Fig. 25. Le baptême 

Fig. 26. La tentation 

Fig. 27. Le consentement 

Fig. 28. La possession 

Fig. 29. Notre Seigneur demandant
l»entrée 

Fig. 30. L’entrée de Notre Seigneur
avec la lanterne 

Fig. 31. Jésus balaie dans le cœur 

Fig. 32. Jésus lave 

Fig. 33. Jésus instruit 

Fig. 34. Jésus enflamme 

Fig. 35. Jésus orne le cœur parfaitement
des vertus entre lesquelles il dort 

L’abrégé se poursuit par une sorte de sommaire, d’abord « l’ordre des premières figures » (première sous-série), puis « l’ordre des 12 peintures » (deuxième sous-série) :

 

1. Le péché originel (fig. 24)

2. Le baptême (fig. 25)

3. La tentation (fig. 26)

4. Le consentement (fig. 27)

5. La possession (fig. 28)

6. Notre Seigneur demandant l’entrée (fig. 29)

7. Son entrée avec lanterne (fig. 30)

8. Il balaie (fig. 31)

9. Il lave (fig. 32)

10. Il instruit (fig. 33)

11. Il enflamme (fig. 34)

12. Il orne le cœur parfaitement des vertus entre lesquelles il dort (fig. 35).

 

Est développée plus loin la « méthode » pour « expliquer » la carte dite Exercice quotidien : « Cette carte nous sert d’exercice quotidien et d’entrée pour avoir la connaissance de nous-mêmes et, pour ce, elle nous représente premièrement ce que nous devons croire, savoir et faire », soit les dix figures de la première sous-série. Vient ensuite « la méthode qu’il faut garder en déclarant la seconde partie de la même carte » :

 

En cette 2e partie, il y a 12 peintures :
En la première est représentée la disposition de l’âme en état du péché originel.

+ + + + + + +

▶ [Énoncé a] Réécrivez en liste JSON de chaînes, une chaîne par ligne et sans les lignes vides, les entrées depuis la première jusqu'à celle qui contient "255, 915, 272)", incluse.

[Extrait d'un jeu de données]
+ + + + + + +

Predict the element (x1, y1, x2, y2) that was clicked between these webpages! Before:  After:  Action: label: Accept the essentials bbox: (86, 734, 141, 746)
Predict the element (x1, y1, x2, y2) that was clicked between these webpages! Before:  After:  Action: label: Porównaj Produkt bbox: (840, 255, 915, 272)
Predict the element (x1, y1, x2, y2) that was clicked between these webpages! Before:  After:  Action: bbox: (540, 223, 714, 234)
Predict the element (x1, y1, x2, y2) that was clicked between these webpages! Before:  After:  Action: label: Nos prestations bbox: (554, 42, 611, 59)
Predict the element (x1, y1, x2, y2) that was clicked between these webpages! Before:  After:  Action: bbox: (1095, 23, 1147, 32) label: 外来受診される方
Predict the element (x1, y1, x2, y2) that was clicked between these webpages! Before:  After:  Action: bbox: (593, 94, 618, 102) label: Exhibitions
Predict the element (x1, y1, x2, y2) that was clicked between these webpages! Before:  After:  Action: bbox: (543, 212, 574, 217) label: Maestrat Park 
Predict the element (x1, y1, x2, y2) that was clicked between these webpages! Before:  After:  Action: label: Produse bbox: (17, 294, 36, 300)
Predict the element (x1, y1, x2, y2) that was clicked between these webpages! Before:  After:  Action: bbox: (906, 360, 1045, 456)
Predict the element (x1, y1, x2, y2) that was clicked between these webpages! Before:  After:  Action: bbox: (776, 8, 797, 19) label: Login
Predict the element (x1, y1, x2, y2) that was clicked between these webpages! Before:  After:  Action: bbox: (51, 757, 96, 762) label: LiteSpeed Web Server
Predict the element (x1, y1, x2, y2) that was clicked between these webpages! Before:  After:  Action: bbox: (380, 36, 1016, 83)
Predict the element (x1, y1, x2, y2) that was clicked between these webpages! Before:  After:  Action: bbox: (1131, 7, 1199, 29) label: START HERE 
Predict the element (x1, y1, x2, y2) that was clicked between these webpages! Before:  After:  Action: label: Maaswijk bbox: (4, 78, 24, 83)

+ + + + + + +

▶ [Énoncé b] Reprenez la page depuis les mots "Fig. 35. Jésus" jusqu'aux mots "consentement (fig. 27)" inclus, s'il vous plaît, en mettant "acquiescement" à la place de "consentement".

▶ [Réponse a]
[
  "Predict the element (x1, y1, x2, y2) that was clicked between these webpages! Before:  After:  Action: label: Accept the essentials bbox: (86, 734, 141, 746)",
  "Predict the element (x1, y1, x2, y2) that was clicked between these webpages! Before:  After:  Action: label: Porównaj Produkt bbox: (840, 255, 915, 272)"
]

▶ [Réponse b]
Fig. 35. Jésus orne le cœur parfaitement
des vertus entre lesquelles il dort 

L’abrégé se poursuit par une sorte de sommaire, d’abord « l’ordre des premières figures » (première sous-série), puis « l’ordre des 12 peintures » (deuxième sous-série) :

 

1. Le péché originel (fig. 24)

2. Le baptême (fig. 25)

3. La tentation (fig. 26)

4. Le acquiescement (fig. 27)